What is an easiest way to check does matrix $A$ corresponds to a bilinear form $\mathcal{A}$ in some basis?
For example let’s say that in a standard basis bilinear form $\mathcal{A}:\mathbb{C}^{3}\times\mathbb{C}^{3}\to\mathbb{C}$ is given by matrix
\begin{equation} A_{0} = \begin{pmatrix}0&-1&-2\\-5&-8&6\\ -8&-8&19\end{pmatrix}. \end{equation}
Are there any $\mathbb{C}^{3}$ in which matrix $A_{1}$ or $A_{2}$ are its Gram’s matrices?
\begin{align} A_{1} & = \begin{pmatrix} 3&4&6\\5&7&10\\8&11&17\end{pmatrix} & A_{2} = \begin{pmatrix}-1&4&10\\-2&12&25\\4&-3&-24\end{pmatrix} \end{align}
As I understand this is the same question as asking whether or not there are some matrices $U_{1}$ and $U_{2}$ such that $A_{1} = U_{1} A_{0} U_{1}^{\top}$ and $A_{2} = U_{2} A_{0} U_{2}^{\top}$.
There is a following possible solution:
Let’s note that $A_{1}^{\top} = \left(U_{1}^{\top}A_{0}U_{1}\right)^{\top} = U_{1}^{\top}\left(U_{1}^{\top}A_{0}\right)^{\top} = U_{1}^{\top} A_{0}^{\top} {U_{1}^{\top}}^{\top} = U_{1}^{\top}A_{0}U_{1}$ and $A_{1}^{-1} = \left(U_{1}^{\top}A_{0}U_{1}\right)^{- 1} = U_{1}^{-1}A_{0}^{-1}{U_{1}^{\top}}^{-1}$. Denote $M_{0} = A_{0}^{- 1}A_{0}^{\top}$ and $M_{1} = A_{1}^{-1}A_{1}^{\top}$. Then
\begin{equation} M_{1} = A_{1}^{-1}A_{1}^{\top} = U_{1}^{-1} A_{0}^{-1}{U_{1}^{\top}}^{-1} U_{1}^{\top}A_{0}^{\top}U_{1} = U_{1}^{-1}A_{0}^{-1}A_{0}^{\top}U_{1} = U_{1}^{-1}M_{0}U_{1}. \end{equation}
Thus $M_{1}$ is similar to $M_{0}$ ($M_{1}\sim M_{0}$), and know we have to check that $M_{1}$ and $M_{2}$ have the same eigenvalues. If indeed these two matrices are similar, then there is a basis in which $A_{1}$ is a Gram matrix of $\mathcal{A}$, and $U$ is a basis-changing matrix.

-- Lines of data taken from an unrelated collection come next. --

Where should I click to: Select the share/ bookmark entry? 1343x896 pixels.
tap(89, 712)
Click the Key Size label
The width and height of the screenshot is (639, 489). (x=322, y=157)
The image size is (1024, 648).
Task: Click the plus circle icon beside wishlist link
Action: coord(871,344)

In our case \begin{gather} M_{0} = A_{0}^{-1}A_{0}^{\top} = \begin{pmatrix}0&-17&-2\\-5&-8&6\\,-8&-8&19 \end{pmatrix} \sim \begin{pmatrix}1&0&0\\ 0&-3-2\sqrt{2}&0\\0&0&-3+2\sqrt{2}\end{pmatrix}\\ M_{1} = A_{1}^{-1}A_{1}^{\top} = \begin{pmatrix}7&11&16\\-3&-4&-7\\ -1&-1&-\end{pmatrix} \sim \begin{pmatrix}-i&0&0\\ 0&i&0\\0&0&1\end{pmatrix} \\ M_{2} = A_{2}^{-1}A_{2}^{\top} = \begin{pmatrix}277&718&-570\\-66&-171&136\\54&140&-111\end{pmatrix}\sim \begin{pmatrix}1&0&0\\ 0&-3-2\sqrt{2}&0\\0&0&-3+2\sqrt{2}\end{pmatrix} \end{gather} Therefore $A_{2}$ does represent the same bilinear form as $A_{0}$, and $A_{1}$ does not.
As far as it does the trick maybe anyone knows a better solution, which for example does not include calculating a matrix inverse.